L’analisi è stata incentrata su alcuni focus principali, ecco quali:

  • La testimonianza della vittima.
    Per conferire maggiore solidità alle testimonianze delle donne vittime di violenza vengono spesso utilizzati dei «marker di credibilità» (ad esempio emotività, fragilità, pudore ecc…) che da una parte valorizzano la testimonianza della vittima, dall’altra riproducono una rappresentazione stereotipata della donna e delle relazioni di genere.
  • Il frame della litigiosità.
    La relazione violenta viene descritta all’interno del frame della “coppia litigiosa”, anche dai giudici e dalle forze dell’ordine. Questo tende a spostare il focus da quello che è il vero problema: la violenza domestica. Come accade anche in gran parte del linguaggio della stampa, anche nei tribunali si tende a parlare di liti famigliari anziché di violenza domestica. Questo rischia di sottintendere una dimensione di reciprocità in cui entrambi i membri della coppia giocano un ruolo attivo all’interno della dinamica. Tuttavia, mentre nel conflitto, per quanto aspro, esiste una parità di potere relazionale tra i due soggetti coinvolti, nelle situazioni di violenza uno dei due agisce violenza sull’altro, l’obiettivo è la dominazione.
  • L’impeto d’ira.
    Se il termine “raptus” non ricorre quasi mai nelle sentenze, resta il frame narrativo dell’impulso quasi incontrollabile che spinge l’uomo alla violenza (“impeto d’ira”, “scatti d’ira” ecc…). Anche in questo caso, quindi, si nega il carattere strutturale e ricorsivo della violenza.
  • La gelosia.
    Il frame della gelosia è radicato nella società ed è spesso questa a introdurlo nell’aula del tribunale. La gelosia intesa come forma di amore, è ancora uno degli stereotipi più diffusi e radicati nella società. Tuttavia, nelle situazioni di violenza quello che si manifesta è un esercizio di potere e di controllo su quella che è considerata dal maltrattante, a tutti gli effetti, una proprietà: la donna perde il diritto alla propria individualità, non è più soggetto nella relazione, ma diventa oggetto di possesso. Anche in questo caso il giudizio non sempre riesce a sottrarsi dal riprodurre e legittimare questo bias sociale.
  • Assenza della Convenzione di Instanbul.
    Tranne alcune eccezioni tra i casi analizzati, manca il riferimento alle due principali fonti per il contrasto alla violenza di genere: la Convenzione per l’eliminazione di tutte le Forme di Discriminazione delle Donne (CEDAW), e la Convenzione del Consiglio d’Europa sulla prevenzione e la lotta contro la violenza nei confronti delle donne e la violenza domestica (Convenzione di Istanbul).
     

La rappresentazione sociale della violenza

In base a quanto emerge dalle analisi di questa ricerca, in generale la rappresentazione sociale della violenza tende ad attenuare o omettere le responsabilità degli uomini protagonisti di episodi e reati di violenza.
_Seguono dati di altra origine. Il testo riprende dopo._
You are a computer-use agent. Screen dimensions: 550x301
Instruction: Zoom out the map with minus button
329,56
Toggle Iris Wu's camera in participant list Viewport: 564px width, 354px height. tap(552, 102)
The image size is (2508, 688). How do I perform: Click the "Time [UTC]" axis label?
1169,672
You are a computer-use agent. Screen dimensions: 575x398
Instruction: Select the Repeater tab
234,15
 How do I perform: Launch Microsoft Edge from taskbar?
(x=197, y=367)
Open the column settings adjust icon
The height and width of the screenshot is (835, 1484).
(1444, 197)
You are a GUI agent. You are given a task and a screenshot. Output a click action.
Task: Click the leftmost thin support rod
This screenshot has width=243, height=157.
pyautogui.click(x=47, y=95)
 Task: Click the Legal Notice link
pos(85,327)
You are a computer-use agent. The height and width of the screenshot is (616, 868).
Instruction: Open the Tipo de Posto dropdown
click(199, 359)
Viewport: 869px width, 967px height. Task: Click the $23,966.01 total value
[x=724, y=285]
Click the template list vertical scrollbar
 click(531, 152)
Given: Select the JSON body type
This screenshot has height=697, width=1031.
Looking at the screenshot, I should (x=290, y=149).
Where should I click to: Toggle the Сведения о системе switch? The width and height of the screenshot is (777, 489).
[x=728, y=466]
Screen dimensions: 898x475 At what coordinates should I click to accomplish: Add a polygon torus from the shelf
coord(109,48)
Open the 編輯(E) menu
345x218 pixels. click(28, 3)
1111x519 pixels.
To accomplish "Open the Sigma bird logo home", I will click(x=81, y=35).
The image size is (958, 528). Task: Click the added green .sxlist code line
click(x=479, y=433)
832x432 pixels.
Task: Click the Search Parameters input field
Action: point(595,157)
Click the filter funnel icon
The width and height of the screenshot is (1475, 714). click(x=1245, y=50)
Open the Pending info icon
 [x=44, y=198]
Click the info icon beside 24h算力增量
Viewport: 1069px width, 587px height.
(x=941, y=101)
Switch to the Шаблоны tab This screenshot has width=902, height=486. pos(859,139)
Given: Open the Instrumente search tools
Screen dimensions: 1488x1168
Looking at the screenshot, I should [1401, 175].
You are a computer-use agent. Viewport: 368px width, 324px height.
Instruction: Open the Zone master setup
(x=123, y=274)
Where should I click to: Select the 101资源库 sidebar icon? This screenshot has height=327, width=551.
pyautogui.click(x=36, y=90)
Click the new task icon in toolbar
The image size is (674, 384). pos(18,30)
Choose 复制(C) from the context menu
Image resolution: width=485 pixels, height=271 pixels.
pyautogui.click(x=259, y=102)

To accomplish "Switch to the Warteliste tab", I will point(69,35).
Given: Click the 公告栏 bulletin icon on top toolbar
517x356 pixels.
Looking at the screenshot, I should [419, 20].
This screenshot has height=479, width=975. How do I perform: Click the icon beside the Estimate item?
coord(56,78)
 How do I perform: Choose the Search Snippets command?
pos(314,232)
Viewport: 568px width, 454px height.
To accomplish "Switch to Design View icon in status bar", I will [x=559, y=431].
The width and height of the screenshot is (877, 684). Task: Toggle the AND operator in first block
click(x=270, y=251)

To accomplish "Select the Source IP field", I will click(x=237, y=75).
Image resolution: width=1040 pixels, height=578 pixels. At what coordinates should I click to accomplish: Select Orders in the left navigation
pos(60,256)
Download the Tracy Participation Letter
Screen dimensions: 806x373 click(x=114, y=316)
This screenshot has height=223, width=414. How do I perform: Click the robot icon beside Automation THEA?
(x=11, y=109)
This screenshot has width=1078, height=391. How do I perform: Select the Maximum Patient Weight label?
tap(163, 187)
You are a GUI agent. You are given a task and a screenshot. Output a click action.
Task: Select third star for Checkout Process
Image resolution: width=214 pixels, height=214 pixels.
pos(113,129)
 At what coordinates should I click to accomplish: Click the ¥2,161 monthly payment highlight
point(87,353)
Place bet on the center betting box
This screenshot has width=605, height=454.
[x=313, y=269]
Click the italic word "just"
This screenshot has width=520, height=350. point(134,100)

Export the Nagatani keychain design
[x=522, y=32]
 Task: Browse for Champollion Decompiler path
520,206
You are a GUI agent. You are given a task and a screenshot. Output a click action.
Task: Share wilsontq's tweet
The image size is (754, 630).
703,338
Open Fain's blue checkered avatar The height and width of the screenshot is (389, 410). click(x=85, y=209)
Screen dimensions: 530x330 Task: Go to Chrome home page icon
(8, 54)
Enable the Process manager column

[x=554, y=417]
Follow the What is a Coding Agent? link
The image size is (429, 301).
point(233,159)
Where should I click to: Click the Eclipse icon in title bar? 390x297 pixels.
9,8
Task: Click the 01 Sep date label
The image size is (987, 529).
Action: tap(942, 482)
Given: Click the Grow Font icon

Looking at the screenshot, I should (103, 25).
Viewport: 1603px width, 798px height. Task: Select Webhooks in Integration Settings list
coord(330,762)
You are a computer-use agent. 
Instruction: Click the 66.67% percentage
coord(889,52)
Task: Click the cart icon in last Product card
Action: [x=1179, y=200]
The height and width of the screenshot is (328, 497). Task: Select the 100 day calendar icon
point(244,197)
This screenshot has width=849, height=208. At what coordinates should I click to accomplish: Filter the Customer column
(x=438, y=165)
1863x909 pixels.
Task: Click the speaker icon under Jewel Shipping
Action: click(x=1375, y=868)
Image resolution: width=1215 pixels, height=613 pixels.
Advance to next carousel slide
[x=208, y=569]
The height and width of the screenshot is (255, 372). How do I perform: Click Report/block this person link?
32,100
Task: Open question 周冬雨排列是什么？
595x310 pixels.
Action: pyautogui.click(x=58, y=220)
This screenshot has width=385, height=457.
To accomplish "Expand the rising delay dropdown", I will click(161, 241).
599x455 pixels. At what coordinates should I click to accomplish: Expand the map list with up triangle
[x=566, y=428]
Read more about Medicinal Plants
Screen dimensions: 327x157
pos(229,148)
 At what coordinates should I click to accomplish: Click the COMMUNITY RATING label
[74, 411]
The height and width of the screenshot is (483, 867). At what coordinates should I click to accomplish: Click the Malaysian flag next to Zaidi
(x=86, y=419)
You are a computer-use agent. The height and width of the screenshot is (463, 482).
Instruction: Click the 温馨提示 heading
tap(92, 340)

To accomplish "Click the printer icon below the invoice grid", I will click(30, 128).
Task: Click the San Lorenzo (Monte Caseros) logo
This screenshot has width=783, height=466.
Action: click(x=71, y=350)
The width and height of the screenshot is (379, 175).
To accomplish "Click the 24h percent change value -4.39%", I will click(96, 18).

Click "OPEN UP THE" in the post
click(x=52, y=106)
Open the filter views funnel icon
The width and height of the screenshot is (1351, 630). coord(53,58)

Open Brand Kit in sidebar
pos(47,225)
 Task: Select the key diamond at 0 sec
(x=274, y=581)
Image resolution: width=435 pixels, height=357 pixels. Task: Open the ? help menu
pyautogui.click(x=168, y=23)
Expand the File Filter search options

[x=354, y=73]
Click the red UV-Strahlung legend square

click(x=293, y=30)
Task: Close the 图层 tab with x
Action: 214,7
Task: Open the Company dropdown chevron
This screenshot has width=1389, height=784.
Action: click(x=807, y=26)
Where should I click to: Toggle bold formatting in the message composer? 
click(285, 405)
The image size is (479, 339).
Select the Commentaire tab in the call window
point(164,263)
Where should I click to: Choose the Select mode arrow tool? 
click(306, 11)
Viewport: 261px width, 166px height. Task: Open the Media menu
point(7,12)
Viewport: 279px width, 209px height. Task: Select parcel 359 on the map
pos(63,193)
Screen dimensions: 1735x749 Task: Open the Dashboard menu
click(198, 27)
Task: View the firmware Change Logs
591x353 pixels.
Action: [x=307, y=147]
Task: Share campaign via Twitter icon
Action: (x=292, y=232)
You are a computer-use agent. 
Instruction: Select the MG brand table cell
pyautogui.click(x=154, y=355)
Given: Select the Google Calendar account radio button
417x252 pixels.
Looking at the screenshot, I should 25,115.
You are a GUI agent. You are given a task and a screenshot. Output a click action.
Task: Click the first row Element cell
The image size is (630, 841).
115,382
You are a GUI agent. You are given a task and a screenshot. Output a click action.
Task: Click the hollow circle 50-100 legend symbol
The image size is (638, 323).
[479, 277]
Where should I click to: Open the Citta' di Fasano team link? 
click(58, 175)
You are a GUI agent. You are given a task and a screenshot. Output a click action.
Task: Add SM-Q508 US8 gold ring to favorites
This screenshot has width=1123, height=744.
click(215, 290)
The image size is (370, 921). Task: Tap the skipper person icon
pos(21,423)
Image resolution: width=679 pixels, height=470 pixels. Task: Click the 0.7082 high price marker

Gli stereotipi e i pregiudizi, quando si radicano nei testi delle sentenze o sulle pagine dei giornali, contribuiscono a perpetuare una rappresentazione sociale della violenza che mistifica il fenomeno riducendo le responsabilità degli aggressori. 

La raccomandazione è quindi quella di spogliare dalla retorica i testi che si occupano di violenza di genere e attenersi ai fatti oggettivi, solo in questo modo si eviterà il rischio di distorsione che il pregiudizio comporta e si vedrà rafforzata la capacità di giustizia del paese.